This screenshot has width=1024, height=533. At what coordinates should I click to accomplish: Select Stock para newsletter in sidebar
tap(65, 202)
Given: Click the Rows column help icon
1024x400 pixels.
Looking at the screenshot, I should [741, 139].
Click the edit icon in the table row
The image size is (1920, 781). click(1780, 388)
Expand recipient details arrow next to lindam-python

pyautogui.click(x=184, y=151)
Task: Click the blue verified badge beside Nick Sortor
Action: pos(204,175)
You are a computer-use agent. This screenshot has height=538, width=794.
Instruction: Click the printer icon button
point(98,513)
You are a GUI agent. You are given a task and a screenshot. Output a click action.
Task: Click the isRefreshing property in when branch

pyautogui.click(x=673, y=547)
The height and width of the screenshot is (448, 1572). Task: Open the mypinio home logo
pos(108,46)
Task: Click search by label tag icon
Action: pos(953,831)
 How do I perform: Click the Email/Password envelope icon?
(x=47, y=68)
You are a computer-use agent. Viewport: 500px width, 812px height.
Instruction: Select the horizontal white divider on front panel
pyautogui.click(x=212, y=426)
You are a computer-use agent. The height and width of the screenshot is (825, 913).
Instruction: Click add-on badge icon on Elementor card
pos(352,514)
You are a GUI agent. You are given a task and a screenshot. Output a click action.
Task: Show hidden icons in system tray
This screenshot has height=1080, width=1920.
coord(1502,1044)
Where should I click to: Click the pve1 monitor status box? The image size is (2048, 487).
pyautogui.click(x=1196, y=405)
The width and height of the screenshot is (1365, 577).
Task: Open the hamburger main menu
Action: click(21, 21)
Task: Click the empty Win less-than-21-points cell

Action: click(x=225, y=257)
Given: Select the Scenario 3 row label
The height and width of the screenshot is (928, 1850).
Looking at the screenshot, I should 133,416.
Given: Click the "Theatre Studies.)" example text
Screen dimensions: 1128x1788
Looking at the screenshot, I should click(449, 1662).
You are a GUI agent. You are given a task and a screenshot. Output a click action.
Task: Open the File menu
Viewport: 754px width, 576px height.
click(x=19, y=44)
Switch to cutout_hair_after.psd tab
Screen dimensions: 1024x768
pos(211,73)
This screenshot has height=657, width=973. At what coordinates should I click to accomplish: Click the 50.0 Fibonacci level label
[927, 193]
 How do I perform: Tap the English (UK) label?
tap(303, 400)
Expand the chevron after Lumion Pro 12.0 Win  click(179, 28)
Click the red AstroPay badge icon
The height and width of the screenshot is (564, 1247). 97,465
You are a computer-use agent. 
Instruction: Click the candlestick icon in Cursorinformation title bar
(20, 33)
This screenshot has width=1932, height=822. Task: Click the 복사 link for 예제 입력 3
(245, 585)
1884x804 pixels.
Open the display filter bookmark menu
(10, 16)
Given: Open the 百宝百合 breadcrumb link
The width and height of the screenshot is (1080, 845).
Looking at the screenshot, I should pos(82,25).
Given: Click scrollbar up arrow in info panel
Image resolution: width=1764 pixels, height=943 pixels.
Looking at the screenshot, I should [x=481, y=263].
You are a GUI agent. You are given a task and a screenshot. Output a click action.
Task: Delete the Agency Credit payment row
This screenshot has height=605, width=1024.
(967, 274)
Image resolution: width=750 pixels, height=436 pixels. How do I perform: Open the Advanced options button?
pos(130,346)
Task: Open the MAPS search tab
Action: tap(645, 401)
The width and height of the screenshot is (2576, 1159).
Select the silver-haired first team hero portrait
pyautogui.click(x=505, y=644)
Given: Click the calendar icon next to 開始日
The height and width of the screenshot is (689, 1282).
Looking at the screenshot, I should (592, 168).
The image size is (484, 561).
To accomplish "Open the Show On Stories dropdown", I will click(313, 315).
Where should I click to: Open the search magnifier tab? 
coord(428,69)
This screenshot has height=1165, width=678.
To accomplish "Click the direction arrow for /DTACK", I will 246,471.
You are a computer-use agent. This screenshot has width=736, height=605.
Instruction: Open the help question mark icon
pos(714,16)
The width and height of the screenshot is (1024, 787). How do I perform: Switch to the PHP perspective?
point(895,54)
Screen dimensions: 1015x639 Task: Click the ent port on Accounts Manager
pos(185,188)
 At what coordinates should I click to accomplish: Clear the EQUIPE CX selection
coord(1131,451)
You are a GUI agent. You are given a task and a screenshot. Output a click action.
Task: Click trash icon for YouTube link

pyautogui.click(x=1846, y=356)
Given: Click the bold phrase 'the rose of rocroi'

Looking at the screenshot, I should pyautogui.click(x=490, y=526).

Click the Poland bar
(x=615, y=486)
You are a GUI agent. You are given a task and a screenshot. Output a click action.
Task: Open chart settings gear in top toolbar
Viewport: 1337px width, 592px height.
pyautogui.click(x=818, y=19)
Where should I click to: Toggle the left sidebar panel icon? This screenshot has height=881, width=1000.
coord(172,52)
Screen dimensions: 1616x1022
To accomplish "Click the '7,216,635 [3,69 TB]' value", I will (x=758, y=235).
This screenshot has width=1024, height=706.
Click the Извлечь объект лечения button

## WORK TO DO
Turn everything from the first of the rows above down to the line containing "coord(1502,1044)" into a numbered list, including that line and leaving out blank lines.

## WRITTEN ANSWER
1. This screenshot has width=1024, height=533. At what coordinates should I click to accomplish: Select Stock para newsletter in sidebar
2. tap(65, 202)
3. Given: Click the Rows column help icon
4. 1024x400 pixels.
5. Looking at the screenshot, I should [741, 139].
6. Click the edit icon in the table row
7. The image size is (1920, 781). click(1780, 388)
8. Expand recipient details arrow next to lindam-python
9. pyautogui.click(x=184, y=151)
10. Task: Click the blue verified badge beside Nick Sortor
11. Action: pos(204,175)
12. You are a computer-use agent. This screenshot has height=538, width=794.
13. Instruction: Click the printer icon button
14. point(98,513)
15. You are a GUI agent. You are given a task and a screenshot. Output a click action.
16. Task: Click the isRefreshing property in when branch
17. pyautogui.click(x=673, y=547)
18. The height and width of the screenshot is (448, 1572). Task: Open the mypinio home logo
19. pos(108,46)
20. Task: Click search by label tag icon
21. Action: pos(953,831)
22.  How do I perform: Click the Email/Password envelope icon?
23. (x=47, y=68)
24. You are a computer-use agent. Viewport: 500px width, 812px height.
25. Instruction: Select the horizontal white divider on front panel
26. pyautogui.click(x=212, y=426)
27. You are a computer-use agent. The height and width of the screenshot is (825, 913).
28. Instruction: Click add-on badge icon on Elementor card
29. pos(352,514)
30. You are a GUI agent. You are given a task and a screenshot. Output a click action.
31. Task: Show hidden icons in system tray
32. This screenshot has height=1080, width=1920.
33. coord(1502,1044)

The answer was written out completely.